:: Records provided ::
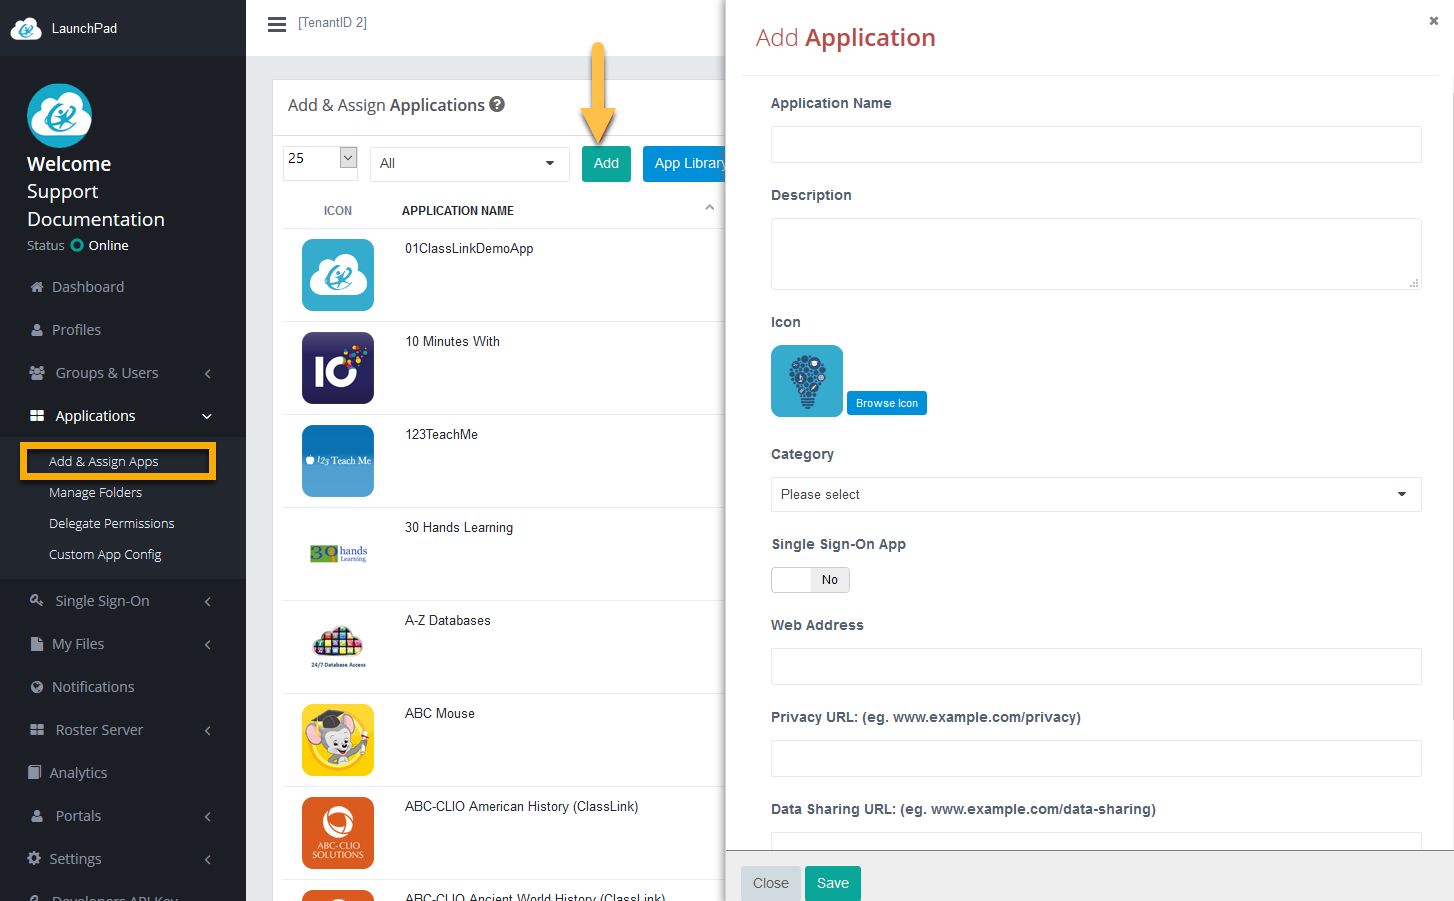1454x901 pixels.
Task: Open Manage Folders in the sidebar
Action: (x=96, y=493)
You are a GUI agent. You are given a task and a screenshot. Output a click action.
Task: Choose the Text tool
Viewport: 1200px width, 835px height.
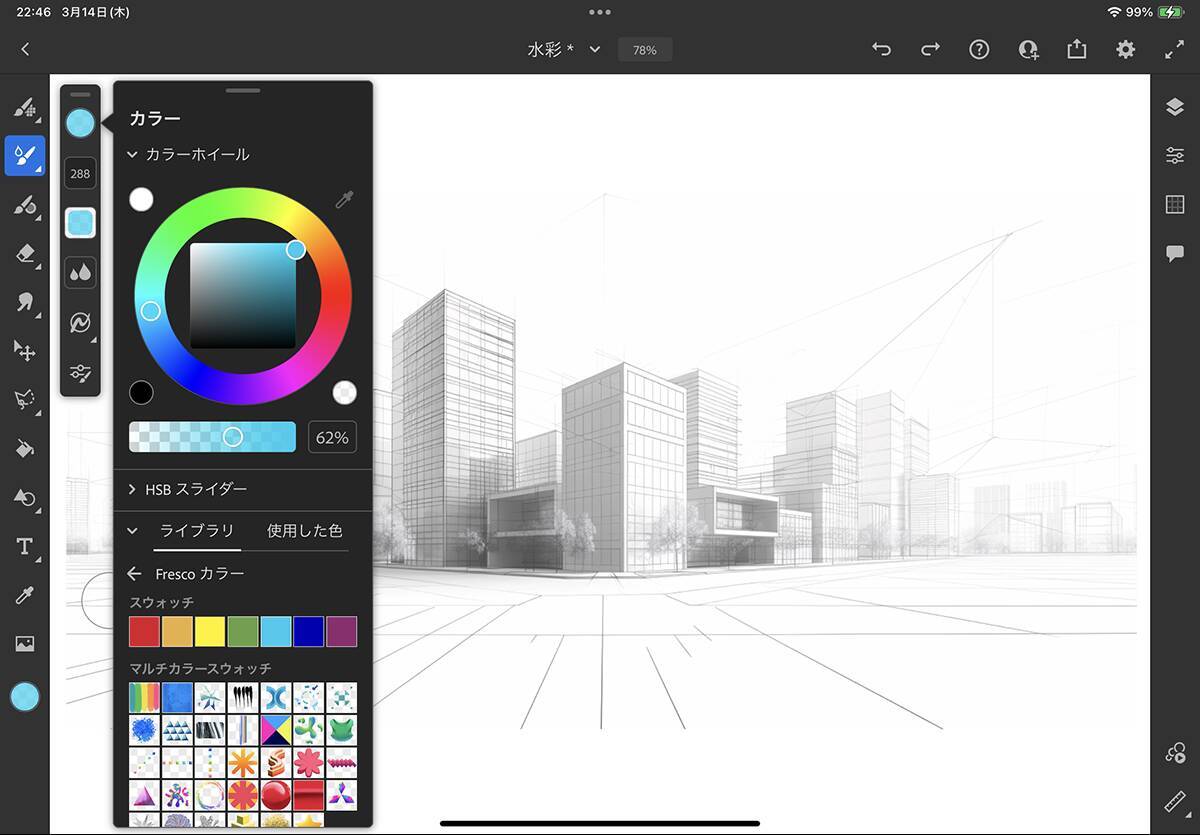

...

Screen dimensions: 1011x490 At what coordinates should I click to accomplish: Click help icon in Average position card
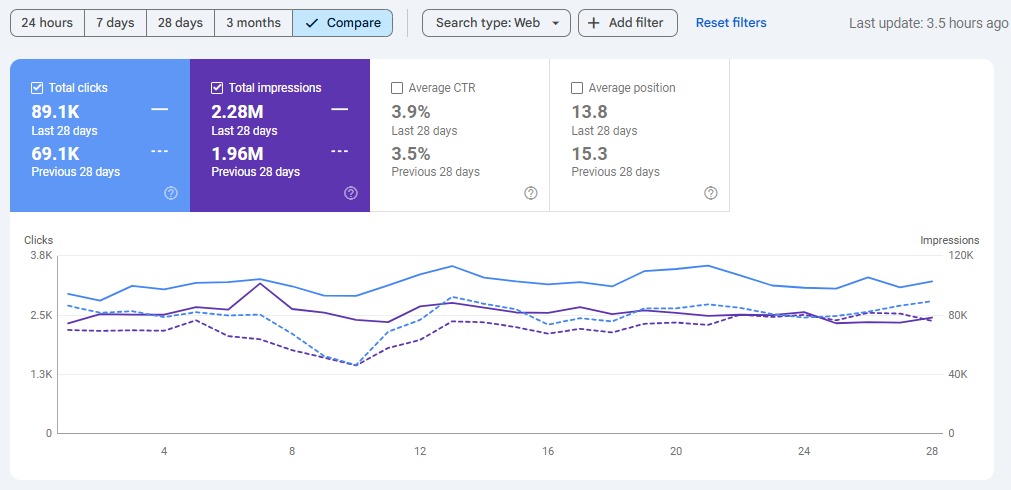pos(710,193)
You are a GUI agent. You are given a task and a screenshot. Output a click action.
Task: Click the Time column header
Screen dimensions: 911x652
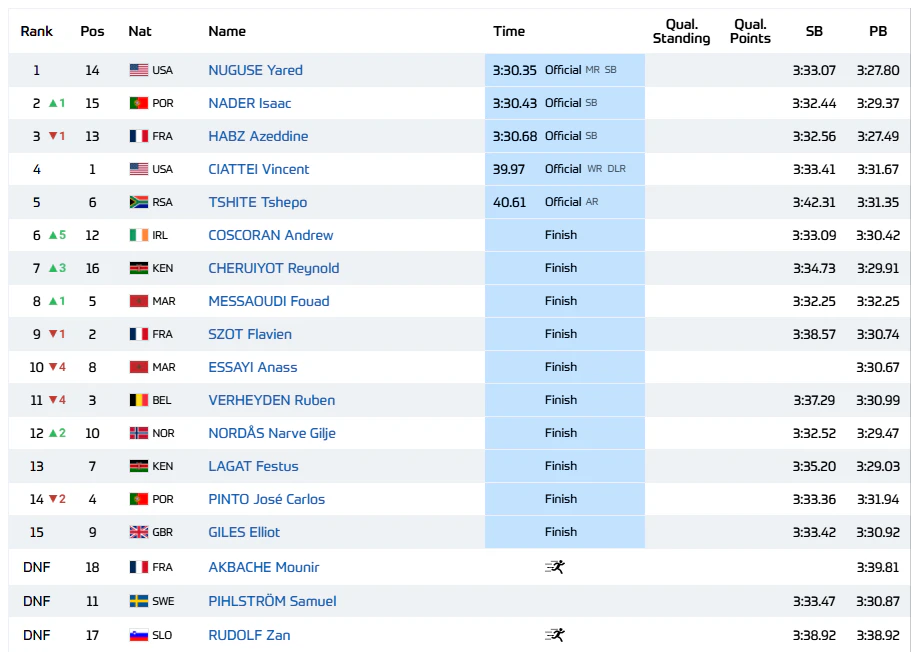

:: Aim of the exercise ::
Write back word for word every line in the entries above from the one with "Screen dimensions: 1011x490" to the one with "Task: Click the Time column header", ends included, and none of the pictures.

:: Solution to this exercise ::
Screen dimensions: 1011x490 At what coordinates should I click to accomplish: Click help icon in Average position card
pos(710,193)
You are a GUI agent. You are given a task and a screenshot. Output a click action.
Task: Click the Time column header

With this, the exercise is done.